New owners want to restore glory of Campbell House; Griffin Gate also renovated
The Campbell House, once the home away from home in Lexington for elegant travelers, is getting a makeover.
The hotel on Broadway at Mason Headley Road opened in 1951 and swiftly found a following among the horsy set.
Now, a racehorse owner has teamed up with some prominent Thoroughbred breeders to bring it back.
Ike Thrash, who owned 2010 Kentucky Derby contender Line of David, bought the Campbell House out of receivership in October for about $5 million. His Dawn Properties, named for his wife, has begun a $10 million renovation that will "put it back where it was again."
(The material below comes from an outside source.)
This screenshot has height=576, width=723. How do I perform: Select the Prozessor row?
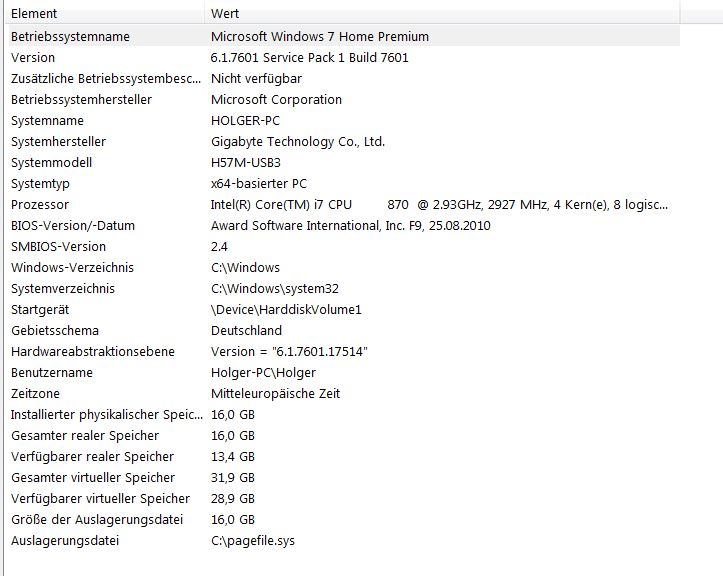tap(40, 205)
From the outside, not much looks different yet, except for the new roof and orange construction barriers.
Inside, workmen have torn out the lobby, the restaurant and a hundred rooms to begin renovating the interior.
"Everything in it will be brand-new," Thrash said.
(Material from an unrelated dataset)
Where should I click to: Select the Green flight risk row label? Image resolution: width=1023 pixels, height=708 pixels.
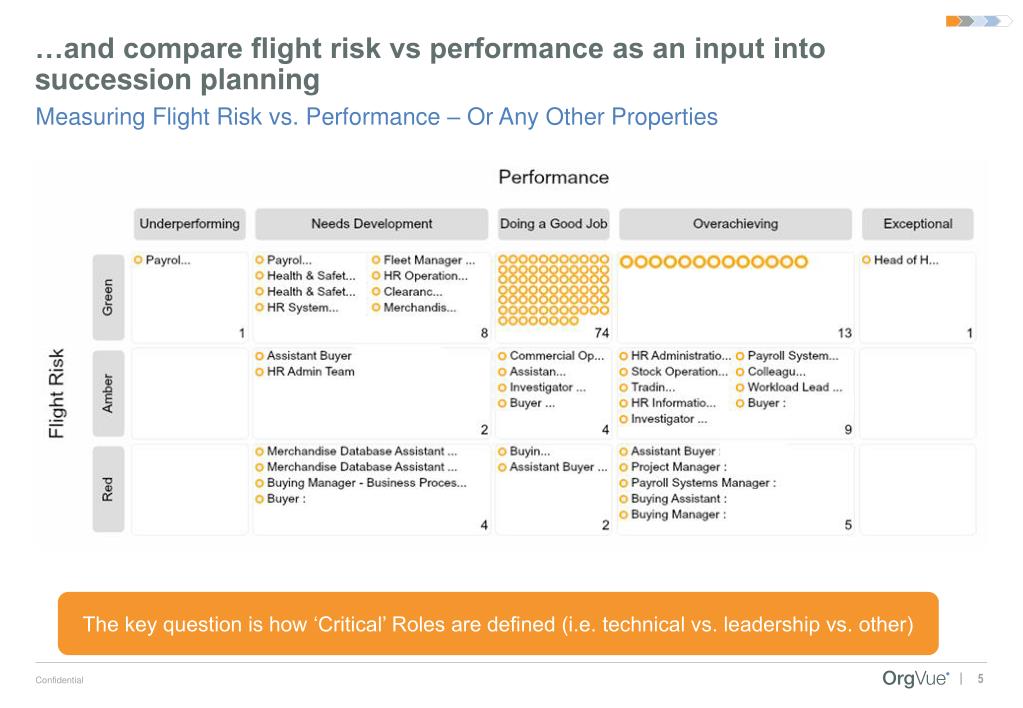coord(108,296)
This will be his third or fourth hotel redo, depending on how you count. His company bought the Chancellor Hotel in Fayetteville, Ark., and turned the former Marriott/Radisson property into a modern boutique hotel.
The Campbell House, which is no longer a Crowne Plaza, will stay more traditional.
Thrash said that when he bought the property, he thought he would close it down for a year until the renovations were complete. But there already were bookings for several events, including the Keeneland sales and hundreds of reservations for Thanksgiving.
"They have a real following," Thrash said. So he kept it open and served turkey and dressing to a thousand hard-core Campbell House devotees in November.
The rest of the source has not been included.